Go through the material below and state how many lines include "computer", giving the number only.

Start of Block

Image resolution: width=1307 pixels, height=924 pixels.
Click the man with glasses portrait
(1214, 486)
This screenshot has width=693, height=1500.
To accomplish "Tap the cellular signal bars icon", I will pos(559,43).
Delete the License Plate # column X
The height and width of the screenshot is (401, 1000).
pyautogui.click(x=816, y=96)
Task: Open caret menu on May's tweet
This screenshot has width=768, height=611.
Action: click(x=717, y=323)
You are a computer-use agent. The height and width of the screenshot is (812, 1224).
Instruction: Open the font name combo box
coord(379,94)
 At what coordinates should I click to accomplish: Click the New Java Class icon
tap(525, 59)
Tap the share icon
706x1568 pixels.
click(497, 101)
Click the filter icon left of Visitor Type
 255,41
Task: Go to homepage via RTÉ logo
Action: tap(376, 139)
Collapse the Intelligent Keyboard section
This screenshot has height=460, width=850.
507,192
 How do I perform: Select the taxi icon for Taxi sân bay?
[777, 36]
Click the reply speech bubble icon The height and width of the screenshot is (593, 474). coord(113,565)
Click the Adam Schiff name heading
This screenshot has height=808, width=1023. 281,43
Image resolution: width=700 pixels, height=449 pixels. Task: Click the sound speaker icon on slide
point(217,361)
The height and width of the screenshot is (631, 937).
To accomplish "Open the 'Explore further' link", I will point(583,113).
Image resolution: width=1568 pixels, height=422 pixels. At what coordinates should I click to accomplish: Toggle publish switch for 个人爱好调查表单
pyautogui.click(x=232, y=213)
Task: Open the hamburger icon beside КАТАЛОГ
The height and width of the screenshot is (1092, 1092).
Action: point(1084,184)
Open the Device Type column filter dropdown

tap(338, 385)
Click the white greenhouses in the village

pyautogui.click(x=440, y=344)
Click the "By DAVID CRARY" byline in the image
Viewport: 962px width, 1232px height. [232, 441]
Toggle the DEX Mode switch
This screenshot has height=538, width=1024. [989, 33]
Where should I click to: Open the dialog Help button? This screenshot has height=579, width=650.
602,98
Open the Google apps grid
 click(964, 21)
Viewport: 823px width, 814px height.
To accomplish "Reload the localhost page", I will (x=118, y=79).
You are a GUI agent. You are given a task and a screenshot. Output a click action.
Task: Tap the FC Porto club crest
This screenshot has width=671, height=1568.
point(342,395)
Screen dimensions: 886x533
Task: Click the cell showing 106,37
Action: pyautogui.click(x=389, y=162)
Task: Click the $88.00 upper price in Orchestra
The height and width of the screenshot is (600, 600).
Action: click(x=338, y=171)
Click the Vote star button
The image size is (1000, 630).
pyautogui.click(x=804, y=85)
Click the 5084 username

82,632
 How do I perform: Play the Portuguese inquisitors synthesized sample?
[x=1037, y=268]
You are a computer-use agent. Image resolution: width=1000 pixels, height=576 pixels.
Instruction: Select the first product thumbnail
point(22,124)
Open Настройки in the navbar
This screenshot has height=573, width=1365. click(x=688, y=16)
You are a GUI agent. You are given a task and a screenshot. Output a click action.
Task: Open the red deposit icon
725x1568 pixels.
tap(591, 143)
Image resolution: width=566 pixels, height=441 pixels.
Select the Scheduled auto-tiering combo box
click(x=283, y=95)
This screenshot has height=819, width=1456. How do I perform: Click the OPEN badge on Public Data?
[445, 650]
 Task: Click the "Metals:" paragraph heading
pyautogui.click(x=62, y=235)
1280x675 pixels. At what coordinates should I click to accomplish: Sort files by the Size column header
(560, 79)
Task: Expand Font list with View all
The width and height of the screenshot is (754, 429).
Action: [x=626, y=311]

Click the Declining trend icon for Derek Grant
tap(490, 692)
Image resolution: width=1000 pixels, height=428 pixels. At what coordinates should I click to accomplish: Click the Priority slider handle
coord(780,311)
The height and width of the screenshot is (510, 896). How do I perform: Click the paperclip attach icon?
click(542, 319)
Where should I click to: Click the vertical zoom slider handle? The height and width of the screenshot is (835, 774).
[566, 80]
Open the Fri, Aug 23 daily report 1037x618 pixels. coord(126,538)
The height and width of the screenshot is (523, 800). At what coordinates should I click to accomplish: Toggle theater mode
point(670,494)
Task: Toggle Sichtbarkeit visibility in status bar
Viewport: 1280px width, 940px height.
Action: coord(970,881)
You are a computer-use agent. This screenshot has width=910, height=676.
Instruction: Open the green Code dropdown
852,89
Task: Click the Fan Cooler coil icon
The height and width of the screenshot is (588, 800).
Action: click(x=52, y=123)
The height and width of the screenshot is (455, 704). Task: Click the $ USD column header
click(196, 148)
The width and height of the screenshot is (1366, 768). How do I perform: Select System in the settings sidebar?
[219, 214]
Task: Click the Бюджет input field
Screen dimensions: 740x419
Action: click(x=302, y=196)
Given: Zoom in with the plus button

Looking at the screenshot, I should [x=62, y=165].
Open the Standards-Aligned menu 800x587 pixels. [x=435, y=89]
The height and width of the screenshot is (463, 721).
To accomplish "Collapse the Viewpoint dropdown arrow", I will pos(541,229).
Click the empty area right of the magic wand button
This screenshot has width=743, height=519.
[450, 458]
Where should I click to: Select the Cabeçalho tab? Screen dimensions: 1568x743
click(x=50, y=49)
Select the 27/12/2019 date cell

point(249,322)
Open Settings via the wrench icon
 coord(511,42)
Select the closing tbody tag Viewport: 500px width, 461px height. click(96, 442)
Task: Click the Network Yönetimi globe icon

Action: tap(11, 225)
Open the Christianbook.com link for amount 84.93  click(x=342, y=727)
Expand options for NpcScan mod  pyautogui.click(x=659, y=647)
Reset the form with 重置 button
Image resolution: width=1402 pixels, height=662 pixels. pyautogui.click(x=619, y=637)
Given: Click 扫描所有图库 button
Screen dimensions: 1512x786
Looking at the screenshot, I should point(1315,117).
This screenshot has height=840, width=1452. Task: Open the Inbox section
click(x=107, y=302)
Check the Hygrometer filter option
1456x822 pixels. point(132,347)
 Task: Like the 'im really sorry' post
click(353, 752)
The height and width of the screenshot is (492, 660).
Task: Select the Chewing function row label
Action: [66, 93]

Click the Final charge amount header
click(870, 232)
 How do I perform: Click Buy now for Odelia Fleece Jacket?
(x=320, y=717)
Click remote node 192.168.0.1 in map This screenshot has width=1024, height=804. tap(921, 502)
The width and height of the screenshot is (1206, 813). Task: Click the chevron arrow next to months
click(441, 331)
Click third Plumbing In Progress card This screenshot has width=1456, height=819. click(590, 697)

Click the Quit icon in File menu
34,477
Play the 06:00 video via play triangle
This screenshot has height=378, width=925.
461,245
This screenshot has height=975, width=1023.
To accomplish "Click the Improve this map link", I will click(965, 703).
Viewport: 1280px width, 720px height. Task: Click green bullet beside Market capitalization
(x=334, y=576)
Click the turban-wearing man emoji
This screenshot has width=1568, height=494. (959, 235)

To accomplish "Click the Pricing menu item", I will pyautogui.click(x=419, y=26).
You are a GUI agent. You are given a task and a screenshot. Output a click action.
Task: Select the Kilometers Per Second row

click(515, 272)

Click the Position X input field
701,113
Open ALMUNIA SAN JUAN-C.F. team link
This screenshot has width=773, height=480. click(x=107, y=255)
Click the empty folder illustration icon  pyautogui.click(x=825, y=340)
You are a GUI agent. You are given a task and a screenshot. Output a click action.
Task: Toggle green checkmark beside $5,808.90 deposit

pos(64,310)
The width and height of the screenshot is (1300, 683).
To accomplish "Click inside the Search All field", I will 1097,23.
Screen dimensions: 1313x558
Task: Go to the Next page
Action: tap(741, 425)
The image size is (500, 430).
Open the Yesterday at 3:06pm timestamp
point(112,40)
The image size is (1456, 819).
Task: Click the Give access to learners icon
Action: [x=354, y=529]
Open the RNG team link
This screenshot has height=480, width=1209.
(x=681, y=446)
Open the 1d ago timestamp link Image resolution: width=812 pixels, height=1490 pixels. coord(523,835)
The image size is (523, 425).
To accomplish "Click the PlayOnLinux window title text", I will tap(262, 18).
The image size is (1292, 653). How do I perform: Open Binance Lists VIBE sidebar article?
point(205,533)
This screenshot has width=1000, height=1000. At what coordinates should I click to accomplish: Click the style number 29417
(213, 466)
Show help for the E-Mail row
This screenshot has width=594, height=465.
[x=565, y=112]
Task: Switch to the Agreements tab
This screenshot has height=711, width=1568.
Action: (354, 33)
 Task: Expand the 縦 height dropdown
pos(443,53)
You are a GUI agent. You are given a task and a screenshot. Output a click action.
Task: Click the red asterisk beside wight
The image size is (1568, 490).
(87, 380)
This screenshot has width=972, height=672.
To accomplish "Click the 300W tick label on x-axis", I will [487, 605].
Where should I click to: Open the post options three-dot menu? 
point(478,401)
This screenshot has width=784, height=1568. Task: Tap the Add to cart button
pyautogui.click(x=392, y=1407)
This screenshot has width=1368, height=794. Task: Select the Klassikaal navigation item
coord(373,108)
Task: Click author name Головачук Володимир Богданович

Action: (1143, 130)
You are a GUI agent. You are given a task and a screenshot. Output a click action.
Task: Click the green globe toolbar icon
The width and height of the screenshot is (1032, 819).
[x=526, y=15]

End of Block

- [THE COMPLETED TASK] 3